Full search: findall/finditer
Almost the most commonly used regular expression function for finding all matches, e.g. in crawler information extraction, it can be very convenient to extract all matching fields
import re pattern = (r'\s[a-z]{2,5}') text1 = 'this is a re test' res = (text1) print(res) #[' is', ' re', ' test']
findall returns a list object type, when there is no match, an empty list is returned. In order to avoid using too much memory by returning a large number of matches at the same time, you can call the finditer function to return an iterator type, in which each iteration element is a match object, and you can continue to call the group and span methods to get the corresponding results.
import re pattern = (r'\s[a-z]{2,5}') text1 = 'this is a re test' res = (text1) for r in res: print(()) """ is re test """
When matching pattern strings is simple or only requires a word call, all of the above methods can also call the re class function directly without prior compilation. In this case, the first parameter of each method is the pattern string.
import re pattern = (r'\d{2,5}') text = 'this is re test' ('[a-z]+', text) #['this', 'is', 're', 'test']
03 String replacement/splitting
Replace:sub/subn
When the need for conditional replacement of text strings, you can call the implementation (of course, you can also compile and then call the example method), the corresponding parameters were pattern strings, replacement format, text strings, but also by increasing the default parameters to limit the number of replacements and match mode. By grouping in the pattern string, you can realize the string format replacement (similar to the string format method), in order to achieve a specific task.
import re text = 'today is 2020-03-05' print(('-', '', text)) #'today is 20200305' print(('-', '', text, 1)) #'today is 202003-05' print(('(\d{4})-(\d{2})-(\d{2})', r'\2/\3/\1', text)) #'today is 03/05/2020'
One way of morphing is to distinguish between returning a 2-element tuple, where the first element is the result of the replacement and the second is the number of replacements
import re text = 'today is 2020-03-05' print(('-', '', text)) #('today is 20200305', 2)
Split: split
Regular expressions can also be called to achieve specific splits of strings, which is equivalent to an enhanced version of the .split() method that achieves a specific pattern of splits and returns a list of cut results
import re text = 'today is a re test, what do you mind?' print((',', text)) #['today is a re test', ' what do you mind?']
04 Summary
The re module in python provides common methods for regular expressions, each of which consists of either a class method call (e.g.) or an instance call of a pattern string ().
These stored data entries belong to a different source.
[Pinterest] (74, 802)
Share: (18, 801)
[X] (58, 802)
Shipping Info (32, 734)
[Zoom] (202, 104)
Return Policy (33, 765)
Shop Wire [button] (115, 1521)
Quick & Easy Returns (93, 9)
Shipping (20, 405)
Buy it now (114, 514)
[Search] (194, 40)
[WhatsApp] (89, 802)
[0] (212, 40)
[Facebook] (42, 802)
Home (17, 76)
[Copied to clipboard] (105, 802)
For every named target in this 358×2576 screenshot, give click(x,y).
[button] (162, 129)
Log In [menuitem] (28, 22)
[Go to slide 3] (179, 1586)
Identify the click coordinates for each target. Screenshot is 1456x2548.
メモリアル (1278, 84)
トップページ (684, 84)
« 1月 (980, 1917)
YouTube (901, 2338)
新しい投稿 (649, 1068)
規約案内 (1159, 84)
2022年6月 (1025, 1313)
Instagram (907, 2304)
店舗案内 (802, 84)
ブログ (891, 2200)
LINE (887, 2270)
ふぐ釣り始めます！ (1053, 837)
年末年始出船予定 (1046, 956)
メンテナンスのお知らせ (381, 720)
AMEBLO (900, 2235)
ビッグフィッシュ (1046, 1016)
- Common matching functions: match/fullmatch
- Common search functions: search/findall/finditer
- Commonly used substitution functions: sub/subn
- Commonly used cut functions: split
- There are many other methods, but they are not very common, see the official documentation for details.
- In addition, python has a third-party regular expression library, regex, to choose from
to this article about a second to understand the python regular expression common function of the article is introduced to this, more related python regular expression common function of the contents of the search for my previous articles or continue to browse the following related articles I hope you will support me more in the future!